* _Stated goal_:
Return each of the records below word for word, leaving out the pictures.

* _Provided data_:

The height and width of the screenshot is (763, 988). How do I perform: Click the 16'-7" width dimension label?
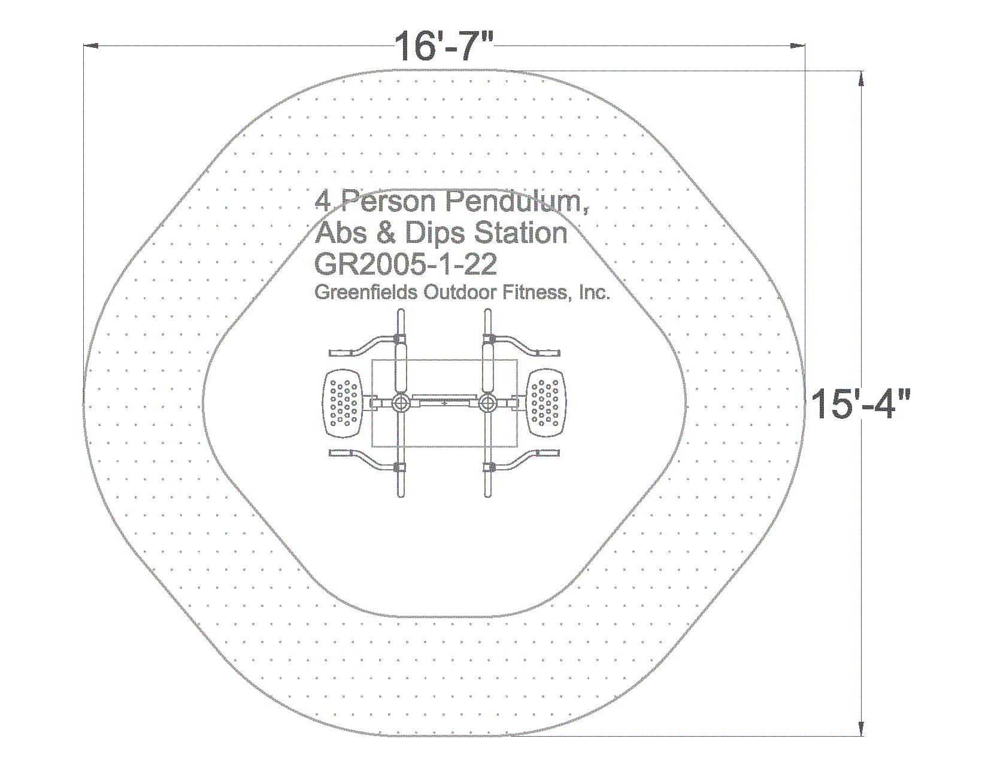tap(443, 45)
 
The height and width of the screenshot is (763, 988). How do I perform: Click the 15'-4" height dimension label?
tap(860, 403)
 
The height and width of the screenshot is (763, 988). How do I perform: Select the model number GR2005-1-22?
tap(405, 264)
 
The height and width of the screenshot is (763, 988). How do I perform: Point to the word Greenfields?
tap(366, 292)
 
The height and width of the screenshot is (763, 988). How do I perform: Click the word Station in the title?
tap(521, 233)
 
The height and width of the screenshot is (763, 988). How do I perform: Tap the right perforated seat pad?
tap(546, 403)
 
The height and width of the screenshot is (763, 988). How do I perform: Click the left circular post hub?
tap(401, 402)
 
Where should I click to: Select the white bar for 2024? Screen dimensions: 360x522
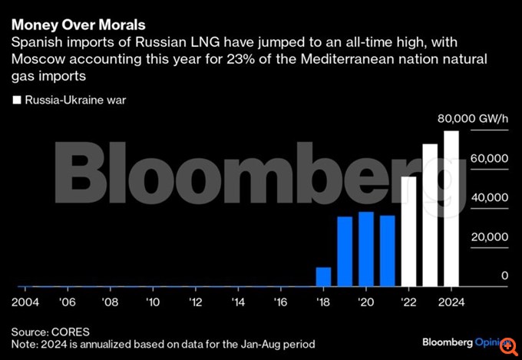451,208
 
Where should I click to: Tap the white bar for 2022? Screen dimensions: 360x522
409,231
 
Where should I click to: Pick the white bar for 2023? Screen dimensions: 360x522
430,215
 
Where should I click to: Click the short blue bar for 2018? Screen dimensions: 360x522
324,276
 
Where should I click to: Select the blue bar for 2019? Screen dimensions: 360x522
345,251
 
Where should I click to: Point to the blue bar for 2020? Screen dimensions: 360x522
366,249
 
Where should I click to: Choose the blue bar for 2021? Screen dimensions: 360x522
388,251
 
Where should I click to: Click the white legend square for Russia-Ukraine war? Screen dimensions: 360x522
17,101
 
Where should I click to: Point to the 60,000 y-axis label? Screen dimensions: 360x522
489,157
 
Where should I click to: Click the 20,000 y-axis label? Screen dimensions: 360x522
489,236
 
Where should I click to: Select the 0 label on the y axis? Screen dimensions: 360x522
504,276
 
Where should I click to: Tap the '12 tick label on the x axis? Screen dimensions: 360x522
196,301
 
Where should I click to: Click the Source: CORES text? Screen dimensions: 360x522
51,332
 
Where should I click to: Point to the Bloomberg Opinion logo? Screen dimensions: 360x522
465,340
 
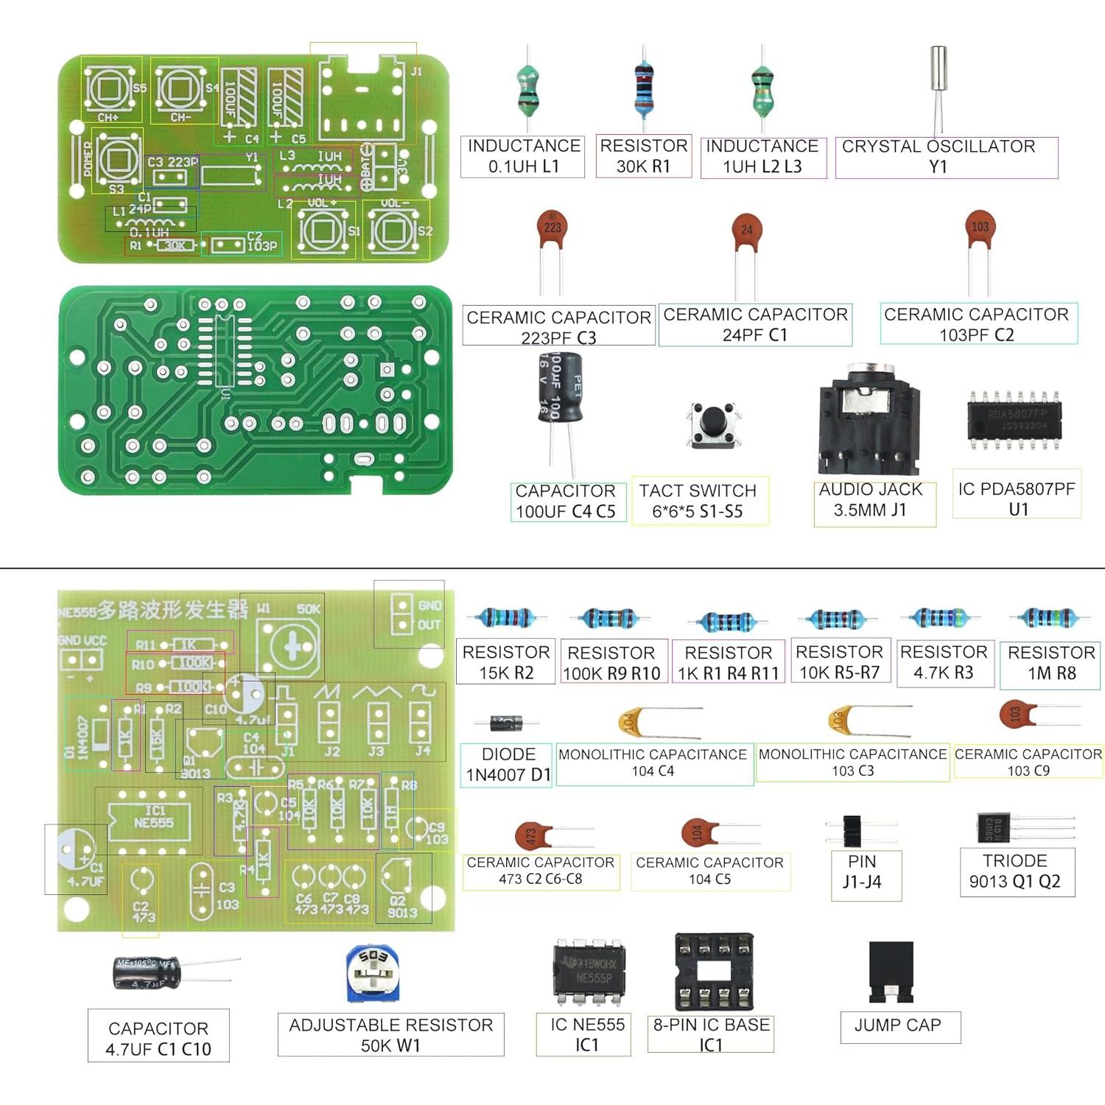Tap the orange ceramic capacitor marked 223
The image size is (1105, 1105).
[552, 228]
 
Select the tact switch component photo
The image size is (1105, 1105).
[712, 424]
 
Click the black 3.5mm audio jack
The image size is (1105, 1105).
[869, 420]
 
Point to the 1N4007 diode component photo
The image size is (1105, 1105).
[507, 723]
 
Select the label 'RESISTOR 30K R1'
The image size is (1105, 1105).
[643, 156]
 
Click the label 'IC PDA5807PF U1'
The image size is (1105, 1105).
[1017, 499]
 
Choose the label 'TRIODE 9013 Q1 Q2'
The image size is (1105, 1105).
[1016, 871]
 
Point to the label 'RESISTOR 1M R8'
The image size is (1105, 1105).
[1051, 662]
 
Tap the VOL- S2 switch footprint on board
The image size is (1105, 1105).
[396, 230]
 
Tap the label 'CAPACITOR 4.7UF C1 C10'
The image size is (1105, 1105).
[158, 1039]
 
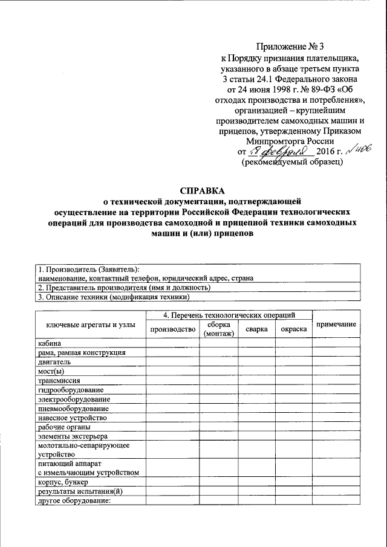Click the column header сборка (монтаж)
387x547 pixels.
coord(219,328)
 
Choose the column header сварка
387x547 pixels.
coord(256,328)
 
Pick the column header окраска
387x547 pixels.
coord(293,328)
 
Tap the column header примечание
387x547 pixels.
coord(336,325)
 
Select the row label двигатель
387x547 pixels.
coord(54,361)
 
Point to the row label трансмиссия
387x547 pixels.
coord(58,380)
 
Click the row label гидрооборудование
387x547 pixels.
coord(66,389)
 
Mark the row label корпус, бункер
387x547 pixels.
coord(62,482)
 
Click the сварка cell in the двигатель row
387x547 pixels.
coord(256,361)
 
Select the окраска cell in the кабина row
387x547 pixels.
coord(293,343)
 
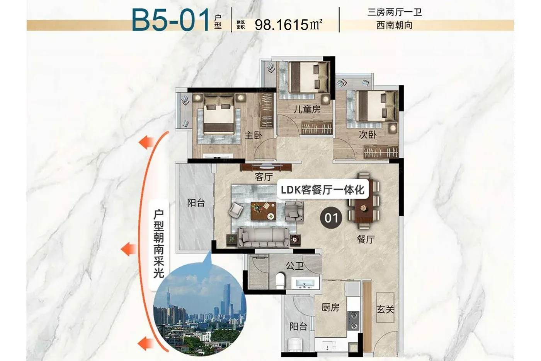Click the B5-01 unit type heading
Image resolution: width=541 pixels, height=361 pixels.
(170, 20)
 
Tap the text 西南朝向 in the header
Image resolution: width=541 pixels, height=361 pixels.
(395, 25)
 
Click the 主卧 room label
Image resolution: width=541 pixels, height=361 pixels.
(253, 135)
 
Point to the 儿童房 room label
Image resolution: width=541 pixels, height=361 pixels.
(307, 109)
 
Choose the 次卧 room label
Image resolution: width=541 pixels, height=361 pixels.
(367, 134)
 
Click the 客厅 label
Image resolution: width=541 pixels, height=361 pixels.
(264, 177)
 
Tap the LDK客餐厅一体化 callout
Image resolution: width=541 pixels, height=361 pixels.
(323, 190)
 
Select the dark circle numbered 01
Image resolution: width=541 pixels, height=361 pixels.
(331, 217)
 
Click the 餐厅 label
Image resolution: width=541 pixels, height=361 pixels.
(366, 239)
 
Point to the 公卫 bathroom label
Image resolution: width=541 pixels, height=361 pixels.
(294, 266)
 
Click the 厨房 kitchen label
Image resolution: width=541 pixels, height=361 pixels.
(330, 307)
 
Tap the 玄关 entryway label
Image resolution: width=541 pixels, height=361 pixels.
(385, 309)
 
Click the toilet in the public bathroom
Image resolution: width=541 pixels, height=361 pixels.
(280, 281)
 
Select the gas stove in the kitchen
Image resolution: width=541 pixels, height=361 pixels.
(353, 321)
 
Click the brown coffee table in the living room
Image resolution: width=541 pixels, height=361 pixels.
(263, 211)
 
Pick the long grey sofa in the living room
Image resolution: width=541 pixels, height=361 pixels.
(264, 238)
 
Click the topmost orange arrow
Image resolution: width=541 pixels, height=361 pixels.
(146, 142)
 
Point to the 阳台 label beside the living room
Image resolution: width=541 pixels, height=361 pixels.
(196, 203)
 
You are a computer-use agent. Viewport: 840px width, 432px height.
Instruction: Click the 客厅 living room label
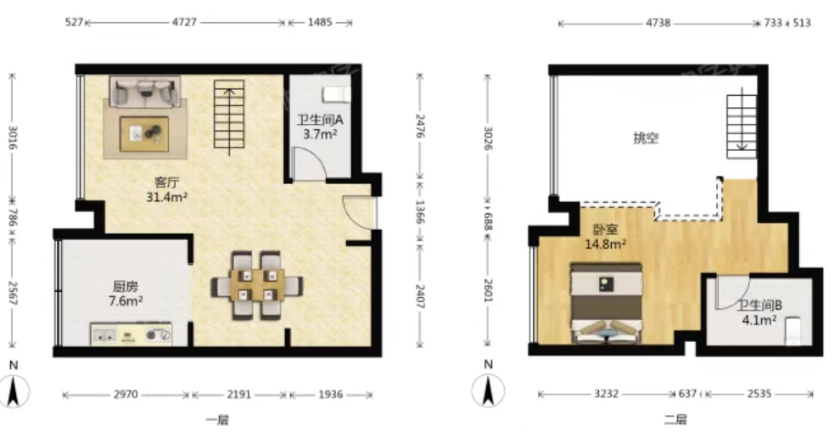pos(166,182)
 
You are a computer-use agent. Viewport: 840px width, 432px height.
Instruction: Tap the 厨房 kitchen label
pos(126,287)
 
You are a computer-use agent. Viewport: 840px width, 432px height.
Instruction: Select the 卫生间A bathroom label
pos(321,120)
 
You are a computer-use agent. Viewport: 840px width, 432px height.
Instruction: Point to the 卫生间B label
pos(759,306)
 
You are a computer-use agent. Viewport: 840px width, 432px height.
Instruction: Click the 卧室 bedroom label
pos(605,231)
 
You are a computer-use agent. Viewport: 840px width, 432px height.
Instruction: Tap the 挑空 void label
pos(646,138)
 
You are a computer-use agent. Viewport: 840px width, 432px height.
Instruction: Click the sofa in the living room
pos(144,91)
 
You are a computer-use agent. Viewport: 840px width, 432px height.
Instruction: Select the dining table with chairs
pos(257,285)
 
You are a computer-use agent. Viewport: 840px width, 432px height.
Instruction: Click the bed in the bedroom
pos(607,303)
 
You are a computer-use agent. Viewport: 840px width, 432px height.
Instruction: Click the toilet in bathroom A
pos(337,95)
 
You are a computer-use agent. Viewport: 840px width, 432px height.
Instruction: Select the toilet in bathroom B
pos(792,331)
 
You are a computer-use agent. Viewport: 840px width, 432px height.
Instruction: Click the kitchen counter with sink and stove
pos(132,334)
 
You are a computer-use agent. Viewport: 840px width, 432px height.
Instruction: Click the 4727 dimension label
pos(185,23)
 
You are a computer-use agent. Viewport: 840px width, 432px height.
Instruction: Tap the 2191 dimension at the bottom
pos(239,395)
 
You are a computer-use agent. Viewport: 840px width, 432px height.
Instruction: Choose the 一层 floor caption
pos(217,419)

* _Output below_:
The height and width of the screenshot is (763, 988). How do I perform: Click the 16'-7" width dimension label?
tap(443, 45)
 
The height and width of the screenshot is (763, 988). How do I perform: Click the 15'-4" height dimension label?
tap(860, 403)
 
The height and width of the screenshot is (763, 988). How do I perform: Select the model number GR2005-1-22?
tap(405, 264)
 
The height and width of the screenshot is (763, 988). How do I perform: Point to the word Greenfields?
tap(366, 292)
 
The height and width of the screenshot is (763, 988). How do I perform: Click the word Station in the title?
tap(521, 233)
 
The height and width of the screenshot is (763, 988). How do I perform: Tap the right perforated seat pad?
tap(546, 403)
 
The height and width of the screenshot is (763, 988). How do I perform: Click the left circular post hub?
tap(401, 402)
 
Where should I click to: Select the white bar for 2024? Screen dimensions: 360x522
451,208
 
Where should I click to: Tap the white bar for 2022? Screen dimensions: 360x522
409,231
 
Where should I click to: Pick the white bar for 2023? Screen dimensions: 360x522
430,215
 
Where should I click to: Click the short blue bar for 2018? Screen dimensions: 360x522
324,276
 
Where should I click to: Select the blue bar for 2019? Screen dimensions: 360x522
345,251
 
Where should I click to: Point to the blue bar for 2020? Screen dimensions: 360x522
366,249
 
Where should I click to: Choose the blue bar for 2021? Screen dimensions: 360x522
388,251
 
Where should I click to: Click the white legend square for Russia-Ukraine war? Screen dimensions: 360x522
17,101
 
Where should I click to: Point to the 60,000 y-axis label? Screen dimensions: 360x522
489,157
 
Where should I click to: Click the 20,000 y-axis label? Screen dimensions: 360x522
489,236
 
Where should I click to: Select the 0 label on the y axis? Screen dimensions: 360x522
504,276
 
Where should I click to: Tap the '12 tick label on the x axis? Screen dimensions: 360x522
196,301
 
Where should I click to: Click the Source: CORES text? Screen dimensions: 360x522
51,332
 
Where should I click to: Point to the Bloomberg Opinion logo? Screen dimensions: 360x522
465,340
 
Tap the orange ceramic capacitor marked 223
The image size is (1105, 1105).
[552, 228]
 
Select the tact switch component photo
The image size is (1105, 1105).
[712, 424]
 
Click the black 3.5mm audio jack
The image size is (1105, 1105).
[869, 420]
 
Point to the 1N4007 diode component photo
The image size is (1105, 1105).
[507, 723]
 
Select the label 'RESISTOR 30K R1'
The image size is (1105, 1105).
[643, 156]
 
Click the label 'IC PDA5807PF U1'
The image size is (1105, 1105).
[1017, 499]
 
Choose the label 'TRIODE 9013 Q1 Q2'
The image size is (1105, 1105).
[1016, 871]
 
Point to the label 'RESISTOR 1M R8'
The image size is (1105, 1105).
[1051, 662]
 
Tap the VOL- S2 switch footprint on board
The image size is (1105, 1105).
[396, 230]
 
Tap the label 'CAPACITOR 4.7UF C1 C10'
The image size is (1105, 1105).
[158, 1039]
 
Click the column header сборка (монтаж)
387x547 pixels.
coord(219,328)
 
Choose the column header сварка
387x547 pixels.
coord(256,328)
 
Pick the column header окраска
387x547 pixels.
coord(293,328)
 
Tap the column header примечание
387x547 pixels.
coord(336,325)
 
Select the row label двигатель
387x547 pixels.
coord(54,361)
 
Point to the row label трансмиссия
387x547 pixels.
coord(58,380)
 
Click the row label гидрооборудование
387x547 pixels.
coord(66,389)
 
Mark the row label корпус, бункер
387x547 pixels.
coord(62,482)
 
Click the сварка cell in the двигатель row
387x547 pixels.
coord(256,361)
 
Select the окраска cell in the кабина row
387x547 pixels.
coord(293,343)
 
Click the B5-01 unit type heading
Image resolution: width=541 pixels, height=361 pixels.
(170, 20)
 
Tap the text 西南朝向 in the header
Image resolution: width=541 pixels, height=361 pixels.
(395, 25)
 
Click the 主卧 room label
Image resolution: width=541 pixels, height=361 pixels.
(253, 135)
 
Point to the 儿童房 room label
Image resolution: width=541 pixels, height=361 pixels.
(307, 109)
 
Choose the 次卧 room label
Image resolution: width=541 pixels, height=361 pixels.
(367, 134)
 
Click the 客厅 label
Image resolution: width=541 pixels, height=361 pixels.
(264, 177)
 
Tap the LDK客餐厅一体化 callout
Image resolution: width=541 pixels, height=361 pixels.
(323, 190)
 
Select the dark circle numbered 01
Image resolution: width=541 pixels, height=361 pixels.
(331, 217)
 
Click the 餐厅 label
Image resolution: width=541 pixels, height=361 pixels.
(366, 239)
 
Point to the 公卫 bathroom label
Image resolution: width=541 pixels, height=361 pixels.
(294, 266)
 
Click the 厨房 kitchen label
Image resolution: width=541 pixels, height=361 pixels.
(330, 307)
 
Tap the 玄关 entryway label
Image resolution: width=541 pixels, height=361 pixels.
(385, 309)
 
Click the toilet in the public bathroom
Image resolution: width=541 pixels, height=361 pixels.
(280, 281)
 
Select the gas stove in the kitchen
Image resolution: width=541 pixels, height=361 pixels.
(353, 321)
 
Click the brown coffee table in the living room
Image resolution: width=541 pixels, height=361 pixels.
(263, 211)
 
Pick the long grey sofa in the living room
Image resolution: width=541 pixels, height=361 pixels.
(264, 238)
 
Click the topmost orange arrow
Image resolution: width=541 pixels, height=361 pixels.
(146, 142)
 
Point to the 阳台 label beside the living room
Image resolution: width=541 pixels, height=361 pixels.
(196, 203)
 
You are a computer-use agent. Viewport: 840px width, 432px height.
Instruction: Click the 客厅 living room label
pos(166,182)
 
You are a computer-use agent. Viewport: 840px width, 432px height.
Instruction: Tap the 厨房 kitchen label
pos(126,287)
 
You are a computer-use agent. Viewport: 840px width, 432px height.
Instruction: Select the 卫生间A bathroom label
pos(321,120)
 
You are a computer-use agent. Viewport: 840px width, 432px height.
Instruction: Point to the 卫生间B label
pos(759,306)
 
You are a computer-use agent. Viewport: 840px width, 432px height.
Instruction: Click the 卧室 bedroom label
pos(605,231)
 
You are a computer-use agent. Viewport: 840px width, 432px height.
Instruction: Tap the 挑空 void label
pos(646,138)
 
You are a computer-use agent. Viewport: 840px width, 432px height.
Instruction: Click the sofa in the living room
pos(144,91)
 
You are a computer-use agent. Viewport: 840px width, 432px height.
Instruction: Select the dining table with chairs
pos(257,285)
 
You are a computer-use agent. Viewport: 840px width, 432px height.
Instruction: Click the bed in the bedroom
pos(607,303)
 
You are a computer-use agent. Viewport: 840px width, 432px height.
Instruction: Click the toilet in bathroom A
pos(337,95)
 
You are a computer-use agent. Viewport: 840px width, 432px height.
Instruction: Select the toilet in bathroom B
pos(792,331)
 
You are a computer-use agent. Viewport: 840px width, 432px height.
Instruction: Click the kitchen counter with sink and stove
pos(132,334)
 
You are a computer-use agent. Viewport: 840px width, 432px height.
Instruction: Click the 4727 dimension label
pos(185,23)
 
You are a computer-use agent. Viewport: 840px width, 432px height.
Instruction: Tap the 2191 dimension at the bottom
pos(239,395)
 
You are a computer-use agent. Viewport: 840px width, 432px height.
Instruction: Choose the 一层 floor caption
pos(217,419)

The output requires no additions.